7 thoughts on “First Battle of Bir el Gobi – What Happened There?

  1. Here’s a couple of Italian Ariete f/h accounts on the Nov. 19 Bir el Gobi fight you could bring to bear: Col. Oderisio Taeggi’s DIARIO DI UN COMBATTENTE (Bari, 1946) + Lt. Pietro Ostellino’s letters in Andrea Rebora, ed., CARRI ARIETE COMBATTONO (Rome, 2009). The latter is I think currently available at the Libreria Militare bookstore site. From the other bits and pieces I’ve seen, including some of the unit diaries you mention above, both sides got badly bloodied, with 22nd Armored Brigade getting quite the worst if it. Looks like 22nd might have lost around 60 tanks, with perhaps one-third of these as mechanical breakdowns before and during the battle. What I still cannot find, published or on the net, is any substantial f/h account from a 22nd Armored Brigade tanker…just a fragment here and there. Which may in itself be suggestive: being whipped by the “eyeties” maybe not have been something they’d want to write a lot about.

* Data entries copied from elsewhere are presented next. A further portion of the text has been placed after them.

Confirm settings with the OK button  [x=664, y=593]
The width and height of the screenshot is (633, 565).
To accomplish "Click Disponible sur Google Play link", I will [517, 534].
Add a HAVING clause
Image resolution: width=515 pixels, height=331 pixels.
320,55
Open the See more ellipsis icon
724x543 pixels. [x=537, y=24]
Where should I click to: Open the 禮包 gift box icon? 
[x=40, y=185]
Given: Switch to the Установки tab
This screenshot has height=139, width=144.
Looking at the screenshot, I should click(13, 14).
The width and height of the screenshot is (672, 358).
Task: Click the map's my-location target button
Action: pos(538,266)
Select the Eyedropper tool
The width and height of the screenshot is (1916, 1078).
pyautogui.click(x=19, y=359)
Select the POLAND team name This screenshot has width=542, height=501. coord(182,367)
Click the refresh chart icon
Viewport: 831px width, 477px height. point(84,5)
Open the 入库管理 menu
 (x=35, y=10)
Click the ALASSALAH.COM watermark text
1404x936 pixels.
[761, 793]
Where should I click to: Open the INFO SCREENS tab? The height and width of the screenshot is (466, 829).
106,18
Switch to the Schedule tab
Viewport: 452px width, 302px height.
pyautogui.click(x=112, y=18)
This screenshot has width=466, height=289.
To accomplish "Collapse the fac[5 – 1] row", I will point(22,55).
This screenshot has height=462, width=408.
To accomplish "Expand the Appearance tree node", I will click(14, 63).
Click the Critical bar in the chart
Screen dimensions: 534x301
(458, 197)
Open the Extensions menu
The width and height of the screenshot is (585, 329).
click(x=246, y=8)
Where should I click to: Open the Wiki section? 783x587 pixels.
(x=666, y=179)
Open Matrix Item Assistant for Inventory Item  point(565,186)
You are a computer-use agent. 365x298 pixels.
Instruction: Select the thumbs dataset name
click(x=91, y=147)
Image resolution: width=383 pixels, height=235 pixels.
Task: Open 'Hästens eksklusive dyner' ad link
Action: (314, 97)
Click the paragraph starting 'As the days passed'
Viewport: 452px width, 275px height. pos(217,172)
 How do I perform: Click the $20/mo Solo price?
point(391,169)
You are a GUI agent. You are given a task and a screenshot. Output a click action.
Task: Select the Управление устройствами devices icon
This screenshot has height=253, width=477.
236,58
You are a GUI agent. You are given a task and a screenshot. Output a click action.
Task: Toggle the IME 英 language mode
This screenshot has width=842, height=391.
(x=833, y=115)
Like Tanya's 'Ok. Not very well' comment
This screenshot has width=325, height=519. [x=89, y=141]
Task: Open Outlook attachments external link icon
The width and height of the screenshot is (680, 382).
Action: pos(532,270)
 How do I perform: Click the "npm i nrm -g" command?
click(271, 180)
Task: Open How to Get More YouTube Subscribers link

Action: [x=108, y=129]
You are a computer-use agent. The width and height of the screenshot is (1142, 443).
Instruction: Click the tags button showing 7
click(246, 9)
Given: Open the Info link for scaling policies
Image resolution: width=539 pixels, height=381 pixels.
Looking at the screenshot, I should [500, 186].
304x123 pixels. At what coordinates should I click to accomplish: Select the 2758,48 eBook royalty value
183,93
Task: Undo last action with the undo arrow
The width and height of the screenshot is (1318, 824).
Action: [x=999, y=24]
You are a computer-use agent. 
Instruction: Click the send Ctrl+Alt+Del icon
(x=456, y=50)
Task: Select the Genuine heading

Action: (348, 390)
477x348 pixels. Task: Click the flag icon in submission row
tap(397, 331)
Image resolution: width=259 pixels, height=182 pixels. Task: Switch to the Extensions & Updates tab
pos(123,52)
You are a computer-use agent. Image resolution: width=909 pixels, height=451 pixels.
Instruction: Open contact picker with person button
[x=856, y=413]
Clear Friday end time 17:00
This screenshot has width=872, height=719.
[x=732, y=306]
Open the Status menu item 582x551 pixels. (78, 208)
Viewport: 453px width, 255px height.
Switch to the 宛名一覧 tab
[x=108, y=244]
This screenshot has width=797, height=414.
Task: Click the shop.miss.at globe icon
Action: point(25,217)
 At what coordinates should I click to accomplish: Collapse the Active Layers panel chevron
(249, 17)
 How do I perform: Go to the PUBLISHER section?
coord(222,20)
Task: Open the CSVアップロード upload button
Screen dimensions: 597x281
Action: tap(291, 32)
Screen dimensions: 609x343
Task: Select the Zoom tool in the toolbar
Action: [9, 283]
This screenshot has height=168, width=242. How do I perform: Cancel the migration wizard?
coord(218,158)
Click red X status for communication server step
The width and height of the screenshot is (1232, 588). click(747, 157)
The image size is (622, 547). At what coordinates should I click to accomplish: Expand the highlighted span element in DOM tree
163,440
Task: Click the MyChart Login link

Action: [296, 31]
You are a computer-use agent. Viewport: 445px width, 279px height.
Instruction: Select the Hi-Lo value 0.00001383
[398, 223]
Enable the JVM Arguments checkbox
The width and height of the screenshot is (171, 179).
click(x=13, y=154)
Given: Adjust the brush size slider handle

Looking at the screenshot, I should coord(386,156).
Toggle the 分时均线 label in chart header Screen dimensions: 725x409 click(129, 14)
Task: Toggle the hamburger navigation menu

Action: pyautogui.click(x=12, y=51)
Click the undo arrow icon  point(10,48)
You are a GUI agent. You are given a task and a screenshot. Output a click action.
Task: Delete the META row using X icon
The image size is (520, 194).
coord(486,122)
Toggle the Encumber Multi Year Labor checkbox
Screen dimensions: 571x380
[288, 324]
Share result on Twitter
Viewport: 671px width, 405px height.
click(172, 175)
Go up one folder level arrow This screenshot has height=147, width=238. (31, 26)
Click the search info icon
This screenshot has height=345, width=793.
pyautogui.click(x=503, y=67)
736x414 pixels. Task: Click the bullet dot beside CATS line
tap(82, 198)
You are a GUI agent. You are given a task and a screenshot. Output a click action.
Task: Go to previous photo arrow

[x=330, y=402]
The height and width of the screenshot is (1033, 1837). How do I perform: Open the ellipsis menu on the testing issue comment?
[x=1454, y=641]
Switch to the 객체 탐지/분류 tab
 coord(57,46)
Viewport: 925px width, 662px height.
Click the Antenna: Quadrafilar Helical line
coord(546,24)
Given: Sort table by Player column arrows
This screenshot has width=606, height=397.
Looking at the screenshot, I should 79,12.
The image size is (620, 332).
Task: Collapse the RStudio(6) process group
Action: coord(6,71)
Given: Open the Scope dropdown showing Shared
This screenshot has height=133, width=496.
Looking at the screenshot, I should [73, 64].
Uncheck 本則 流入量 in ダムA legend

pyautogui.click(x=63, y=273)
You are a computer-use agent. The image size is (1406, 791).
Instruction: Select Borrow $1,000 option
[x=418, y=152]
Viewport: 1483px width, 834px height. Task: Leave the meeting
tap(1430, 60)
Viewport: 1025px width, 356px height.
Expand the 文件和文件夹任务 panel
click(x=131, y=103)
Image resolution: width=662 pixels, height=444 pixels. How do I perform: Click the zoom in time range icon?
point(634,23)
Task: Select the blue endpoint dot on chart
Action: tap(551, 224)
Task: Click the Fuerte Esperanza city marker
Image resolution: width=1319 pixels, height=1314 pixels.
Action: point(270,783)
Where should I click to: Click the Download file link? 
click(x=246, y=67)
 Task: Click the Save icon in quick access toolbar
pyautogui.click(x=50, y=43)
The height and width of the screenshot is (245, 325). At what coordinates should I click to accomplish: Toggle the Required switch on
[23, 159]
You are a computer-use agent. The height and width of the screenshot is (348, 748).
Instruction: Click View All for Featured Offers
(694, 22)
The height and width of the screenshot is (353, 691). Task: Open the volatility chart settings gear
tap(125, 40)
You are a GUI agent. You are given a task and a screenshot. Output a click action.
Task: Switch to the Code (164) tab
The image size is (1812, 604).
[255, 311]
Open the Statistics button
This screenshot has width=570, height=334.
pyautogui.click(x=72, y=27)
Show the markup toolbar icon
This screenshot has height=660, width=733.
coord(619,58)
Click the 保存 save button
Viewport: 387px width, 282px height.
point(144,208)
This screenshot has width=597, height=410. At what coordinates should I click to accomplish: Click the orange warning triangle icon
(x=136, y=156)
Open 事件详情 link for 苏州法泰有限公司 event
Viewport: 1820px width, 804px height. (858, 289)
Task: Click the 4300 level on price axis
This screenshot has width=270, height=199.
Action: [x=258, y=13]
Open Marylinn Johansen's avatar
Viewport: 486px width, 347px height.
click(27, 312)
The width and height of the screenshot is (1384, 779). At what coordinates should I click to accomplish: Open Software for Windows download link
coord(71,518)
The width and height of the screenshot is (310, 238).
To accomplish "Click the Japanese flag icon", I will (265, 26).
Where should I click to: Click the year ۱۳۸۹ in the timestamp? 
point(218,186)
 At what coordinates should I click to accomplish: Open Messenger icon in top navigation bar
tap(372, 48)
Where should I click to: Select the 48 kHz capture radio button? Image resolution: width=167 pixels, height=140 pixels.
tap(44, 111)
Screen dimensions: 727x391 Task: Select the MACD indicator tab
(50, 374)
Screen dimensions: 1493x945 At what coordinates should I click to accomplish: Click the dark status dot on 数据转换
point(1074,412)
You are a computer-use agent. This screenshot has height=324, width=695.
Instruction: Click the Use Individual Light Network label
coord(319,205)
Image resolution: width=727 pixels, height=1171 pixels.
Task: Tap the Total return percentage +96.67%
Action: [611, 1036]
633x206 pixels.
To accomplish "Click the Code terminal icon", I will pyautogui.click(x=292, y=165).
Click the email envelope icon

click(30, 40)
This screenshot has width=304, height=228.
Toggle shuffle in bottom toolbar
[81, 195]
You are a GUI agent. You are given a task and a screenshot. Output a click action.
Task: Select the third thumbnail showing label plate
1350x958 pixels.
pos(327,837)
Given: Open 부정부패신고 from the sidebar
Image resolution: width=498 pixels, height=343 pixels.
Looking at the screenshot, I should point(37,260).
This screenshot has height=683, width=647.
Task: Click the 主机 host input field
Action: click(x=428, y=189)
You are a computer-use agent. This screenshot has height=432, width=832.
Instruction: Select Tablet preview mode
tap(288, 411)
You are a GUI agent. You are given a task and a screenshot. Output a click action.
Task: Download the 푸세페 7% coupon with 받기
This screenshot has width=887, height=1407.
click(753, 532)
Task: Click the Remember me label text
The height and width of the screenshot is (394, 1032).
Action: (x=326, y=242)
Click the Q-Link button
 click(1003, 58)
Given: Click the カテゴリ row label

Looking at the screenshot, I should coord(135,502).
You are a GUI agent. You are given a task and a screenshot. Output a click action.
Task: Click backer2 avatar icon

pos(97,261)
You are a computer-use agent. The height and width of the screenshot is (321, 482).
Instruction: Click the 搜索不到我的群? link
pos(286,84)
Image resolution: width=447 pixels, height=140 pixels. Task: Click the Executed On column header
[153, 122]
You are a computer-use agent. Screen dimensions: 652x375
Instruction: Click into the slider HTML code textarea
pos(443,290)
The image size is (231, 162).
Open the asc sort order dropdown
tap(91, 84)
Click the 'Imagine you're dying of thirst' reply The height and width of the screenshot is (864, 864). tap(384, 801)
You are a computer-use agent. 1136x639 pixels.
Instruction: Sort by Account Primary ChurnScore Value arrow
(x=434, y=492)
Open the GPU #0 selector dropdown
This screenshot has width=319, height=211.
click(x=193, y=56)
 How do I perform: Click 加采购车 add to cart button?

    • Hi. 60 sounds about right when mechanical failures on the approach march are included. I’d suggest the regimental histories for eyewitness account. They can be had through the regimental museum websites.

      Cheers

      Andreas

    • I did get the 2 RGH history now. There are 1st-hand accounts in it. It also nicely clarifies the situation on their tank losses. 🙂

  2. Dear Sirs,

    my name is Andrea Rebora and I am the writer of “Carri Ariete combattono” published by Prospettiva Editrice in 2009.
    What I tried to do in my book, first of all, was to reconstruct in details the history of the Ram armoured division during his stay in the North of Africa from 1941 to 1943. In order to follow the real facts I read all the letters and authentic papers written by my grandfather Pietro Ostellino who was a lieutenant – tank man involved in this war in that desert land for two years. He fought before using the L3 tank and after the M13 tank. I have emphasized the military operation Crusader and the Bir El Gobi battle in chapter XXI- XXII trying to make a real reconstruction of this fight but following the point of view of the Italian armoured division. The lieutenant Ostellino with a small squad of the 32th tank men and other Ram detachments (twelve L3 tanks and one M13 tank hidden) was subjected to a laughter against the Bir El Gobi garrison troops on the 4th December 1941. The English troop tried to attack for seven times with no success thanks to the efforts of the tank men and fascist division. In one of his letter stopped because of the battle and finished three days after it, Pietro Ostellino was talking about these terrible times.
    In my opinion this is a real and essential testimony about the reconstruction of the Crusader operation.
    It is possible to find and buy my book on line or if you are interested I can send you also by
    e-mail some Italian copies of the pages where I am talking about this battle.
    Thank you very much for your attention.
    Kind Regards to everybody.

    • Caro Andrea

      Grazie mille. Many thanks. It would be very interesting to read your book, and I will see that I can order it.

      With kind regards

      Andreas

  3. Ordered and got a copy of the 2nd Glocestershire book, and it is just what I was looking for in terms of f/h accounts…a real gem. Also obtained Andrea Rebora’s book and it looks to be all red meat as well, tho I haven’t started translating yet.